<生きている者の神 ルカの福音書20章27~40節>
ゴールデンウィーク、新緑を満喫しながら、私たちは「生きている」と実感できるかもしれません。しかし休日が終わり、日常生活に戻ることで、「生きている」という実感が薄れていきます。私たちは真実に「生きている」と言える原点に立ち戻りたいと思います。神は死んだ者の神でなく、生きている者の神です。神にあって全ての者は生きるのです。
1.神は死んだ者の神でない
ユダヤ教の一派であった「サドカイ人」は、大祭司を務め、ユダヤ議会の多数派を占める、ユダヤ社会のエリート階級でした。しかし彼らは、信仰心を失い、死者の復活を否定し、天国の存在を否定していたのです。彼らは、モーセ五書のみを信じ、聖書をこの世の価値観からこの世の論理で理解していたのです。サドカイ人は、死者の復活を否定する彼らの主張を、イエス様に伝えることで、イエス様を打ち負かし、イエス様への民衆の支持を削ぎ落とそうとしたのです。モーセが教えた「レビラト婚」(28節、長男に子どもがなく死んだ場合、未亡人は次男と結婚する)から、子どもが与えられず七人の兄弟と結婚することになった女性の場合、天国でその女性は七人の夫がいることになります。そんなことはありえず、死者の復活はなく、天国もないとサドカイ人は主張したのです。サドカイ人の議論は「退屈な議論」「退屈な話」です。その原因は、この世の原理原則で天国を考えていたからです。そして何よりも、彼らは、神様との生きた交わりを失っていたからです。
2.神は生きている者の神です
サドカイ人はこの世の原理原則で天国を考え、この世での結婚関係が天国でも続くと考えていました。しかしイエス様は、この世の原理原則が天国で通用しないことを教え、サドカイ人に反論しました。イエス様が教えた天国の特徴を三つの点から見ることができます。①天国には結婚関係がない(35、36節)天国で人は永遠に生きることで子孫を残す必要がない ②天国には神様が認めたふさわしい者が入る(35節) 天国には全ての者が入るのでなく、神様との生きた交わりが与えれた『生きている者』が入ることができる。③天国では栄光に輝く復活の体が与えられる(36節) イエス様と同じ栄光に輝く復活の体が与えられ、御使いのように、永遠に神様を礼拝しお仕えするのです。

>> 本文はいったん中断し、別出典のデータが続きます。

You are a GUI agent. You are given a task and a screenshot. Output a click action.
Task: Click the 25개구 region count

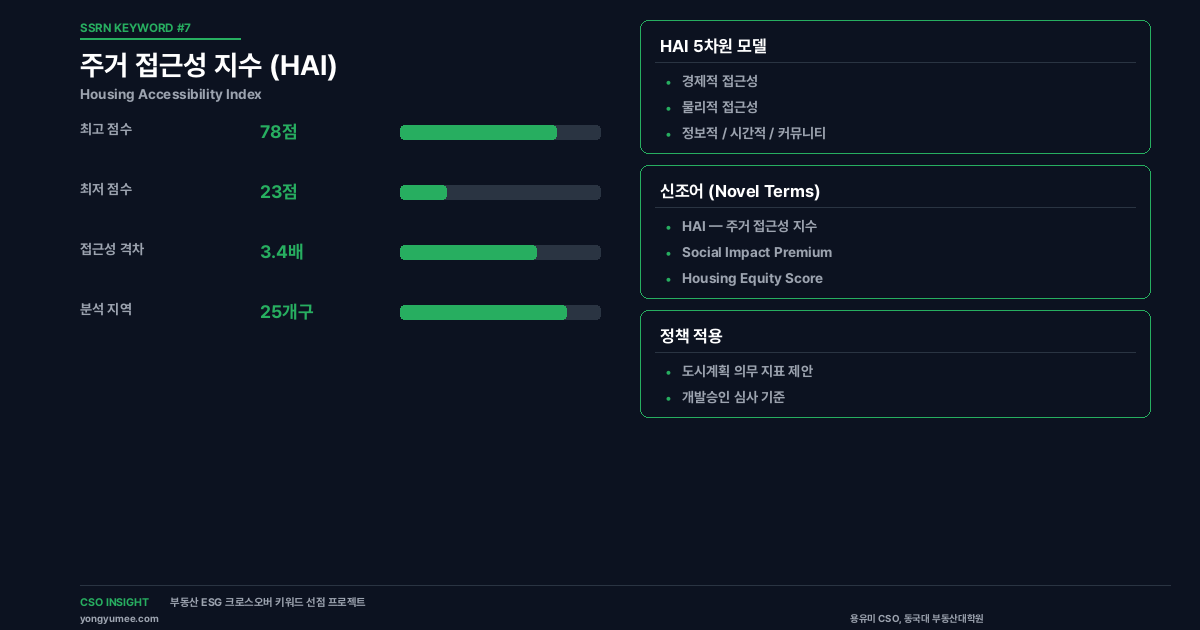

神は、神様との生きた交わりが与えられた『生きている者の神』です。
3.神にあって全ての者は生きる
モーセ自身が「主を、(今も生きている)アブラハムの神、イサクの神、ヤコブの神」と呼ぶことで、死者の復活を明らかにしています。『神にあって全ての者は生きるからです』(38節)。イエス様は、『神にあって全ての者が生きる』ことを願っています。イエス・キリストの十字架の贖いの死と復活を仰ぎ見て、「私は生きている」と感動し感謝して言おうではありませんか。
関連聖書箇所
◎申命記25章5節
5 兄弟が一緒に住んでいて、そのうちの一人が死に、彼に息子がいない場合、死んだ者の妻は家族以外のほかの男に嫁いではならない。その夫の兄弟がその女のところに入り、これを妻とし、夫の兄弟としての義務を果たさなければならない。
◎出エジプト記3章6節
6 さらに仰せられた。「わたしはあなたの父祖の神、アブラハムの神、イサクの神、ヤコブの神である。」モーセは顔を隠した。神を仰ぎ見るのを恐れたからである。